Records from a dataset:
>>>

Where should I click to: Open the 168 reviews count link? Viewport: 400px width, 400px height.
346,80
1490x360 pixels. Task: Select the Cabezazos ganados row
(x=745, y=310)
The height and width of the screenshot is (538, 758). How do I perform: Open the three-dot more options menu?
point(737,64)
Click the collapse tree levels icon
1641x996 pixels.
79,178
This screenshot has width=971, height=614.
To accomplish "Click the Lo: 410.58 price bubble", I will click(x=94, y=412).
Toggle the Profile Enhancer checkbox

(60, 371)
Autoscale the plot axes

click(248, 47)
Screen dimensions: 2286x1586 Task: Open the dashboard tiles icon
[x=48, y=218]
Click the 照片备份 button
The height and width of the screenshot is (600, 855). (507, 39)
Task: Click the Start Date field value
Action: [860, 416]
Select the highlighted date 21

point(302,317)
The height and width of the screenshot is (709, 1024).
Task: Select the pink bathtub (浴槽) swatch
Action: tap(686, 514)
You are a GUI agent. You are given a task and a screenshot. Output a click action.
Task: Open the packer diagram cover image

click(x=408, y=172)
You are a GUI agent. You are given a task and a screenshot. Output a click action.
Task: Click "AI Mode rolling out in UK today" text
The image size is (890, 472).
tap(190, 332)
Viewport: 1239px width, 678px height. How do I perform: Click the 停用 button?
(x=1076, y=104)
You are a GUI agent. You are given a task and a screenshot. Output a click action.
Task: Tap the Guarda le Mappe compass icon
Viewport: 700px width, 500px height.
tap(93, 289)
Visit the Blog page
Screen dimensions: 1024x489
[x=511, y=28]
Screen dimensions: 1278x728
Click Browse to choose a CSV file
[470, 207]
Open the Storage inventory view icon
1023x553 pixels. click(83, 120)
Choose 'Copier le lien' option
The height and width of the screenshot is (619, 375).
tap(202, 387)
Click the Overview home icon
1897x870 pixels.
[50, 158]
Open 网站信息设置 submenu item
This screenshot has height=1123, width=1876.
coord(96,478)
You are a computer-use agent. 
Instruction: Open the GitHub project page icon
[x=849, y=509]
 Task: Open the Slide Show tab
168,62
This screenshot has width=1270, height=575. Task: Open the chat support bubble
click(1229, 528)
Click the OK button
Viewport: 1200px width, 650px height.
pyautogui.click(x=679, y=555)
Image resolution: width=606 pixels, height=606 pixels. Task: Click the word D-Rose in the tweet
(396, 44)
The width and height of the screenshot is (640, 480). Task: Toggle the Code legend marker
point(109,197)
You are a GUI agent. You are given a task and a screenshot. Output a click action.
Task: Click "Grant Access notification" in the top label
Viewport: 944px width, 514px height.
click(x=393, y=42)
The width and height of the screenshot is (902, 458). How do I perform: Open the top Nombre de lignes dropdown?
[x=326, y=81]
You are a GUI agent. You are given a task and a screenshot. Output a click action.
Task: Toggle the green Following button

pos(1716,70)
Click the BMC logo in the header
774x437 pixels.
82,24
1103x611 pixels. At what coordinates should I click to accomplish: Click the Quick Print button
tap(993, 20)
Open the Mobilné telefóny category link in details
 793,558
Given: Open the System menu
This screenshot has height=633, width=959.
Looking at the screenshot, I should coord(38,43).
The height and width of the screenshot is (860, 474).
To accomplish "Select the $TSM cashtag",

<<<

What you should do: Write every line of the entries again, word for word.

Completed exercise:
Where should I click to: Open the 168 reviews count link? Viewport: 400px width, 400px height.
346,80
1490x360 pixels. Task: Select the Cabezazos ganados row
(x=745, y=310)
The height and width of the screenshot is (538, 758). How do I perform: Open the three-dot more options menu?
point(737,64)
Click the collapse tree levels icon
1641x996 pixels.
79,178
This screenshot has width=971, height=614.
To accomplish "Click the Lo: 410.58 price bubble", I will click(x=94, y=412).
Toggle the Profile Enhancer checkbox

(60, 371)
Autoscale the plot axes

click(248, 47)
Screen dimensions: 2286x1586 Task: Open the dashboard tiles icon
[x=48, y=218]
Click the 照片备份 button
The height and width of the screenshot is (600, 855). (507, 39)
Task: Click the Start Date field value
Action: [860, 416]
Select the highlighted date 21

point(302,317)
The height and width of the screenshot is (709, 1024).
Task: Select the pink bathtub (浴槽) swatch
Action: tap(686, 514)
You are a GUI agent. You are given a task and a screenshot. Output a click action.
Task: Open the packer diagram cover image

click(x=408, y=172)
You are a GUI agent. You are given a task and a screenshot. Output a click action.
Task: Click "AI Mode rolling out in UK today" text
The image size is (890, 472).
tap(190, 332)
Viewport: 1239px width, 678px height. How do I perform: Click the 停用 button?
(x=1076, y=104)
You are a GUI agent. You are given a task and a screenshot. Output a click action.
Task: Tap the Guarda le Mappe compass icon
Viewport: 700px width, 500px height.
tap(93, 289)
Visit the Blog page
Screen dimensions: 1024x489
[x=511, y=28]
Screen dimensions: 1278x728
Click Browse to choose a CSV file
[470, 207]
Open the Storage inventory view icon
1023x553 pixels. click(83, 120)
Choose 'Copier le lien' option
The height and width of the screenshot is (619, 375).
tap(202, 387)
Click the Overview home icon
1897x870 pixels.
[50, 158]
Open 网站信息设置 submenu item
This screenshot has height=1123, width=1876.
coord(96,478)
You are a computer-use agent. 
Instruction: Open the GitHub project page icon
[x=849, y=509]
 Task: Open the Slide Show tab
168,62
This screenshot has width=1270, height=575. Task: Open the chat support bubble
click(1229, 528)
Click the OK button
Viewport: 1200px width, 650px height.
pyautogui.click(x=679, y=555)
Image resolution: width=606 pixels, height=606 pixels. Task: Click the word D-Rose in the tweet
(396, 44)
The width and height of the screenshot is (640, 480). Task: Toggle the Code legend marker
point(109,197)
You are a GUI agent. You are given a task and a screenshot. Output a click action.
Task: Click "Grant Access notification" in the top label
Viewport: 944px width, 514px height.
click(x=393, y=42)
The width and height of the screenshot is (902, 458). How do I perform: Open the top Nombre de lignes dropdown?
[x=326, y=81]
You are a GUI agent. You are given a task and a screenshot. Output a click action.
Task: Toggle the green Following button

pos(1716,70)
Click the BMC logo in the header
774x437 pixels.
82,24
1103x611 pixels. At what coordinates should I click to accomplish: Click the Quick Print button
tap(993, 20)
Open the Mobilné telefóny category link in details
 793,558
Given: Open the System menu
This screenshot has height=633, width=959.
Looking at the screenshot, I should coord(38,43).
The height and width of the screenshot is (860, 474).
To accomplish "Select the $TSM cashtag",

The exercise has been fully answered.